To begin, let's talk about the larger rivers; there, all three species of larger catfish can be found.

First, of course, is the Arkansas River, which, entering the state north of Ponca City, is dammed in two places to form Kaw and Keystone lakes and gathers the waters of the Salt Fork, Chikaskia and Cimarron rivers before it reaches Tulsa. Below Tulsa, the Arkansas flows free for many miles, augmented along the way by the inflow from dozens of creeks, before swelling in size just above Muskogee, where it's joined by two other major rivers, the Verdigris and Neosho (Grand). Dammed again to form Webbers Falls and Robert S. Kerr reservoirs, it absorbs the Illinois and Canadian rivers.

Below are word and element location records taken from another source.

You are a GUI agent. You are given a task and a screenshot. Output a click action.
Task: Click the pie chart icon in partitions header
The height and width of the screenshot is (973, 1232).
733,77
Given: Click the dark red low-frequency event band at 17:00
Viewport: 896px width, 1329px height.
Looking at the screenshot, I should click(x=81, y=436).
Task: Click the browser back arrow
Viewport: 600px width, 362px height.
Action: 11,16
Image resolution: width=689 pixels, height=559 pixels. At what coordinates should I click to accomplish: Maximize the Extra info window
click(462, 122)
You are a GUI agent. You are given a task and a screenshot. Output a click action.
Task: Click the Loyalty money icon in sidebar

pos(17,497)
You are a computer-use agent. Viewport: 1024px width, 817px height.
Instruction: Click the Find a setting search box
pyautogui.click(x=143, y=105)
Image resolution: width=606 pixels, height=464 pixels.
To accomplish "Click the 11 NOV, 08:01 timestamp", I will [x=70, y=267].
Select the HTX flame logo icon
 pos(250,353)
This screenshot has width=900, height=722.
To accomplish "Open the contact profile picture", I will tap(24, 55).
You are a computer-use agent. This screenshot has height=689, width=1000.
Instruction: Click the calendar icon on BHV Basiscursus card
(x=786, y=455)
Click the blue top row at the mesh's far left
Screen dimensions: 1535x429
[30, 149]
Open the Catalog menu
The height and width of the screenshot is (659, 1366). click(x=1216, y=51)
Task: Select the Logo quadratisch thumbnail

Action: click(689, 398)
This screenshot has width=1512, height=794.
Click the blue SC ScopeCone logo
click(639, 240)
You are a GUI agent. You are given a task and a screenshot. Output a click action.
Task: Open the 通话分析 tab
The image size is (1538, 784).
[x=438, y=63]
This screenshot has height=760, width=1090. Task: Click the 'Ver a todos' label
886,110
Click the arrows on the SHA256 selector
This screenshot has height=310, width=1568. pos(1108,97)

Downstream from Kerr Dam are more navigation pools -- long, narrow reservoirs with lots of moving water.

Catching catfish in streams can be quite different from fishing in reservoirs. Current is the key to finding fish and catching them. Black bass, striped bass, walleyes, catfish -- it doesn't matter: Understanding how the fish relate to current can make your time on the water much more worthwhile.

I believe that fish, like most creatures, are pretty adaptable. They don't always behave the same way in every environment, and they learn to respond to change both rapid and gradual.

Ask anyone who has raised channel cats in a small pond and provisioned the fish either with timer-actuated automatic feeders or by hand. Just prior to the devices' going off and scattering pellets of food over the water, fish will gather under the feeders in anticipation. And I've known people who beat on a metal pole in the water or on the planks of a wooden dock to signal that it's feeding time just before they'd toss out the food. In a short time, fish learn to respond to those signals; even before the first pellet of food hits the water's surface they may start to thrash on the surface of the water as soon as the banging begins.